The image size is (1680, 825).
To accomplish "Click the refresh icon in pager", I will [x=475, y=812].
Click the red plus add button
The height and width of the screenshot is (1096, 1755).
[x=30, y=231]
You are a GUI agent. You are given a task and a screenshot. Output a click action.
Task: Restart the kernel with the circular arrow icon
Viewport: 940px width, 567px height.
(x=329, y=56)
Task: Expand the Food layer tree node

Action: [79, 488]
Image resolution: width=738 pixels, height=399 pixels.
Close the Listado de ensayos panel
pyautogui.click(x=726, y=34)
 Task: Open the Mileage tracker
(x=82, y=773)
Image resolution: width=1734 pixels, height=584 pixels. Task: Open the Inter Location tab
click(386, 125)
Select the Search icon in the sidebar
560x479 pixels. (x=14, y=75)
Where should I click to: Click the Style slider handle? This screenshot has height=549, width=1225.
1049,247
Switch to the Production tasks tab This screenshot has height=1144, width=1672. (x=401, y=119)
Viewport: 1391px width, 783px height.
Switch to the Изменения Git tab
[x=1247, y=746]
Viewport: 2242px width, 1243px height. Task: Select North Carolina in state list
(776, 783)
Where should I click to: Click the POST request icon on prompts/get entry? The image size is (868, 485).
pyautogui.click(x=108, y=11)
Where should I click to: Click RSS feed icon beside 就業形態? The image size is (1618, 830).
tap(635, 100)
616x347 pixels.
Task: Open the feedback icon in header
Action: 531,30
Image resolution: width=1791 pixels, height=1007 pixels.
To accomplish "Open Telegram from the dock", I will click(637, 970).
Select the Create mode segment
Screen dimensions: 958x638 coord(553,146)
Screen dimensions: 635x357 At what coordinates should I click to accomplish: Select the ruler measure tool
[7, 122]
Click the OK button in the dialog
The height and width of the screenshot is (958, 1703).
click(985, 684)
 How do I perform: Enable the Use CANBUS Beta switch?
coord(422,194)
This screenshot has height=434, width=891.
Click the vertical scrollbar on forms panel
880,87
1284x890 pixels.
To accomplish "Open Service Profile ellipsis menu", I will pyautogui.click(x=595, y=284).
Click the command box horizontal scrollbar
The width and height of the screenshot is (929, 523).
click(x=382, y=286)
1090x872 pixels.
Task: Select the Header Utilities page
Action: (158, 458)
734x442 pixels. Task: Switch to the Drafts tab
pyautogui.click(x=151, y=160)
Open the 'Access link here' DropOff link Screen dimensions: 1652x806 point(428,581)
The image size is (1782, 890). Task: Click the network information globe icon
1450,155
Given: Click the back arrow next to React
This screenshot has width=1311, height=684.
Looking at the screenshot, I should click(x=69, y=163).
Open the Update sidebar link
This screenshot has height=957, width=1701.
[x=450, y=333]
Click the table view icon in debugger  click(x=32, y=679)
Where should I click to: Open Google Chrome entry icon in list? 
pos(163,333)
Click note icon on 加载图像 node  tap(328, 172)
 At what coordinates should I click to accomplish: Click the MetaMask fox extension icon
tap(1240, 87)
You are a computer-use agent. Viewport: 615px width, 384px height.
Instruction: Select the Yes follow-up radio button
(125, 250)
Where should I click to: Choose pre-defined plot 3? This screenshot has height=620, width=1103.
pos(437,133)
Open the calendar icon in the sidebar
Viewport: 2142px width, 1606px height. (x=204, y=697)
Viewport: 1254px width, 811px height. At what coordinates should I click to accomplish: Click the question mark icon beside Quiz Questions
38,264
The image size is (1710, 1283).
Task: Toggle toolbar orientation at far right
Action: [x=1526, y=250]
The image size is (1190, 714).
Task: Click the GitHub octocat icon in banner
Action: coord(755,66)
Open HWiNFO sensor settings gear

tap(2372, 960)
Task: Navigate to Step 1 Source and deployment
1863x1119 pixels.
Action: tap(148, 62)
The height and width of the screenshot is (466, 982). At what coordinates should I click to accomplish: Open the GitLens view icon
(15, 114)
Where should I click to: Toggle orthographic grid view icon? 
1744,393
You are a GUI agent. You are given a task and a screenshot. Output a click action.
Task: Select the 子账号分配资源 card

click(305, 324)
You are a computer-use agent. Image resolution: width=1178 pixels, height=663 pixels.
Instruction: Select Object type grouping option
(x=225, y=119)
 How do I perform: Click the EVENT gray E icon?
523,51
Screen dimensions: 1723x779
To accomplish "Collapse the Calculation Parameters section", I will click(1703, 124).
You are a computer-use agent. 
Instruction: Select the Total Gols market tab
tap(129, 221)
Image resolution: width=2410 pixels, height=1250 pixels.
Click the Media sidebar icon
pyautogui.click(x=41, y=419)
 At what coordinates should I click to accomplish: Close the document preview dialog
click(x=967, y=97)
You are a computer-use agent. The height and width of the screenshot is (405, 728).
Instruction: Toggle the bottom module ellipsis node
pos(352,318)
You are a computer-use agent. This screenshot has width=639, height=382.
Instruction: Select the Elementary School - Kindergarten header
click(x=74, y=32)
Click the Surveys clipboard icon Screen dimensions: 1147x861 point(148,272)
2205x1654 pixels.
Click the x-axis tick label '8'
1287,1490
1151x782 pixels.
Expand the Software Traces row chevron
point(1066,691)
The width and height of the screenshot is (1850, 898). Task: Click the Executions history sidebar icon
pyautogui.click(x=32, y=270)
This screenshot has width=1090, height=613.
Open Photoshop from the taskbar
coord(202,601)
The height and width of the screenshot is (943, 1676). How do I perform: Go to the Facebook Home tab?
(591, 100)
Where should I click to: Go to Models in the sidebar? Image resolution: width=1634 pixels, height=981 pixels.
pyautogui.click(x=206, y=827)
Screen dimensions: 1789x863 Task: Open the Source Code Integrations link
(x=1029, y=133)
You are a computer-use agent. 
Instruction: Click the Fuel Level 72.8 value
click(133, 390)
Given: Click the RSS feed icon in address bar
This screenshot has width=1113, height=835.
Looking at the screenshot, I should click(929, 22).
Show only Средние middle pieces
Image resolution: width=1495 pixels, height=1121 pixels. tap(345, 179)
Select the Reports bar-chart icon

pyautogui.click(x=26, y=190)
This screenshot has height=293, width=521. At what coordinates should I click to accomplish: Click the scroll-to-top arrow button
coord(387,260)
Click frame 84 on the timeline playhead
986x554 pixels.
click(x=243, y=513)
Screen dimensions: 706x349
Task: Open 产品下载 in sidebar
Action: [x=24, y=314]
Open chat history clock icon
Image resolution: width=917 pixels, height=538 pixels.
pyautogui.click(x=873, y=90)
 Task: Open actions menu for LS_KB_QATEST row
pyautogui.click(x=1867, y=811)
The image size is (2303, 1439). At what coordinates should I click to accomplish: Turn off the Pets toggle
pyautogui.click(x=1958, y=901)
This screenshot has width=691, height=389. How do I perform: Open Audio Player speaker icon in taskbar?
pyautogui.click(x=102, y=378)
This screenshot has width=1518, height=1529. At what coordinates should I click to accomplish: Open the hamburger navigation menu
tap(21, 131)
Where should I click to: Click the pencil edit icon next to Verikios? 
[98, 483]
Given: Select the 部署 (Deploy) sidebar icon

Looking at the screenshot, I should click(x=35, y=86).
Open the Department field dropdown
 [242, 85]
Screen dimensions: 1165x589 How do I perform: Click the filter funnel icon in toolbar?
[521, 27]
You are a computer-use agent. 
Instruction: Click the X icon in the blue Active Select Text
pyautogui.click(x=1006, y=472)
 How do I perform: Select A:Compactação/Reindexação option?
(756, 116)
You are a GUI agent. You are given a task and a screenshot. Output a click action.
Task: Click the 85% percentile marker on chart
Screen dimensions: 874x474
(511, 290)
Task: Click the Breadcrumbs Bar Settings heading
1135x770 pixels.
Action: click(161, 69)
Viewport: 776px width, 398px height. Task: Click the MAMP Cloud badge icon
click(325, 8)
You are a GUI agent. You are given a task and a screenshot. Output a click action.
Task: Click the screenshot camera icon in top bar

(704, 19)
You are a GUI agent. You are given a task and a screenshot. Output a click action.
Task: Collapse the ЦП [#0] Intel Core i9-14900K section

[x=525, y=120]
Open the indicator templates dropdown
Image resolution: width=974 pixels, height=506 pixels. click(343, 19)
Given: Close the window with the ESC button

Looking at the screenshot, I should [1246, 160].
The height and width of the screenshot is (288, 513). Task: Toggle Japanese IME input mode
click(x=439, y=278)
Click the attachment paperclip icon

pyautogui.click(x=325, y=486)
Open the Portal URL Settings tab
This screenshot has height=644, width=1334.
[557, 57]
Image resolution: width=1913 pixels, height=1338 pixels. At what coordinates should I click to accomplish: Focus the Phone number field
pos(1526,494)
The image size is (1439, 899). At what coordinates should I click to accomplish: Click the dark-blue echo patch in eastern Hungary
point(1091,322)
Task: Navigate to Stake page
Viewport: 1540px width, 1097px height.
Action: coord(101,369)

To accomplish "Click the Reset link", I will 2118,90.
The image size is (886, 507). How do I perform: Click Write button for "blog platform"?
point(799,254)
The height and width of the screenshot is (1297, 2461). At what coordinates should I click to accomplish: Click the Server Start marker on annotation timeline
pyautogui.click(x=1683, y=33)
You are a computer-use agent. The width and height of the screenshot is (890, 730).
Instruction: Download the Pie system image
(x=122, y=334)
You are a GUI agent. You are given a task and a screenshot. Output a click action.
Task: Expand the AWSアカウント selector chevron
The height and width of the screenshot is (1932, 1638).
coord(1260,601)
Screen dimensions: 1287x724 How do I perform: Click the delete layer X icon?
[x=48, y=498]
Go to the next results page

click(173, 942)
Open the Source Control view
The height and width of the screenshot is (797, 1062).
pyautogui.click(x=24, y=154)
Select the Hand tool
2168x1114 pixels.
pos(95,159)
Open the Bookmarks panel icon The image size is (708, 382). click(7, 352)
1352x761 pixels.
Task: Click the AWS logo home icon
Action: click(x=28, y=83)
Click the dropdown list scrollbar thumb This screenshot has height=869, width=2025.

○ ○ ○ ○ ○ ○ ○

**Task requirements**
Tell how many lines above contain the word "computer". Nothing but the number is needed.

**Answer box**
8